TASK GOAL – Can you copy out the entire player profile of Chelsea Randall below, word for word?

EXERCISE PASSAGE –
---+---
Personal information
- Full name: Chelsea Rose Elizabeth Randall
- Born: 14 June 1991 (age 35)
- Original team: Swan Districts (WAWFL)
- Draft: 2016 marquee signing
- Debut: Round 1, 2017, Adelaide vs. Greater Western Sydney, at Thebarton Oval
- Height: 173 cm (5 ft 8 in)
- Position: Midfielder

Playing career
- Years: Club / Games (Goals)
- 2017–2025: Adelaide / 80 (38)

Representative team honours
- Years: Team / Games (Goals)
- 2017: The Allies / 1 (0)
---+---
[Collected data entries]

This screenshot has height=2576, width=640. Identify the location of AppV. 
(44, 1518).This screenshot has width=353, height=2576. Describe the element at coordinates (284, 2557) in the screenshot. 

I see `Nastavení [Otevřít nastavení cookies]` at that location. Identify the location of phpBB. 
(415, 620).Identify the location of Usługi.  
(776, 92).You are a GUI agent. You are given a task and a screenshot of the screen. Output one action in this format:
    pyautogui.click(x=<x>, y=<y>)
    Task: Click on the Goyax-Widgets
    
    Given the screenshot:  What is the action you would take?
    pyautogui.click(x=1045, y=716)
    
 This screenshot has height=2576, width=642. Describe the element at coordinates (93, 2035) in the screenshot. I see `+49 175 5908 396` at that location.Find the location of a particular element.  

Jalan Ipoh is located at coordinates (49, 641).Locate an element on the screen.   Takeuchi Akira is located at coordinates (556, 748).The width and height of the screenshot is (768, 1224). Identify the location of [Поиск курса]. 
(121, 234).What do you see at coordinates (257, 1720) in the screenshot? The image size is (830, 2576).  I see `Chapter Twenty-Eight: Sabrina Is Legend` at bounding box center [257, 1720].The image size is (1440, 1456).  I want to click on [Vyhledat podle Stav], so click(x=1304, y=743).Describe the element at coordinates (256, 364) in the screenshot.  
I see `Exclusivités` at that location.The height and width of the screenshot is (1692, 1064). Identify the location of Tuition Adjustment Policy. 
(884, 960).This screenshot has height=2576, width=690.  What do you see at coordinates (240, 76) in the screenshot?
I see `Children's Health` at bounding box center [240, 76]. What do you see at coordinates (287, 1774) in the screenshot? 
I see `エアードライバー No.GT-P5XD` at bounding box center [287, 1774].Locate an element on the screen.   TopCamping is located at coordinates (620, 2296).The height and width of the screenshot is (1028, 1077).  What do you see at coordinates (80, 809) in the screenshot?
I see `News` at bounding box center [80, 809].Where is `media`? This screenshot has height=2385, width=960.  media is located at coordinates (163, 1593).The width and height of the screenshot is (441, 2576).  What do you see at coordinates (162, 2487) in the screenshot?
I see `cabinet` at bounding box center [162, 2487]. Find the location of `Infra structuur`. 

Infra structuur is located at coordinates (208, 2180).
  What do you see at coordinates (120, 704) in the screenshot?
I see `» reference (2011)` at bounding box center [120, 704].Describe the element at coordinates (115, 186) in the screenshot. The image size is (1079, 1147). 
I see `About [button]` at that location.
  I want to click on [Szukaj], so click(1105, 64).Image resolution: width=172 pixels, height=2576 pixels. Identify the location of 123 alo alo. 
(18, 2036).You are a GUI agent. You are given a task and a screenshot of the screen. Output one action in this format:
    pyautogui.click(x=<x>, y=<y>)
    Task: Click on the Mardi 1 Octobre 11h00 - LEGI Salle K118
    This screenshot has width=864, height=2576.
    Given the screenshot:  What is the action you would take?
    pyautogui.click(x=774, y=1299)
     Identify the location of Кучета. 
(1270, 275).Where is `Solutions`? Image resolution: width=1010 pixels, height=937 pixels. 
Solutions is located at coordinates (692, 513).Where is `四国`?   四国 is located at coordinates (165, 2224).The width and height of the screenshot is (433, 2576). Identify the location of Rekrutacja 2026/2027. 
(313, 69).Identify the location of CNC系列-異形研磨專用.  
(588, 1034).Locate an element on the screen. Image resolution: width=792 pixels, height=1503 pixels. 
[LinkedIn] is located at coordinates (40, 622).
---+---
THE ANSWER –
Personal information
- Full name: Chelsea Rose Elizabeth Randall
- Born: 14 June 1991 (age 35)
- Original team: Swan Districts (WAWFL)
- Draft: 2016 marquee signing
- Debut: Round 1, 2017, Adelaide vs. Greater Western Sydney, at Thebarton Oval
- Height: 173 cm (5 ft 8 in)
- Position: Midfielder

Playing career
- Years: Club / Games (Goals)
- 2017–2025: Adelaide / 80 (38)

Representative team honours
- Years: Team / Games (Goals)
- 2017: The Allies / 1 (0)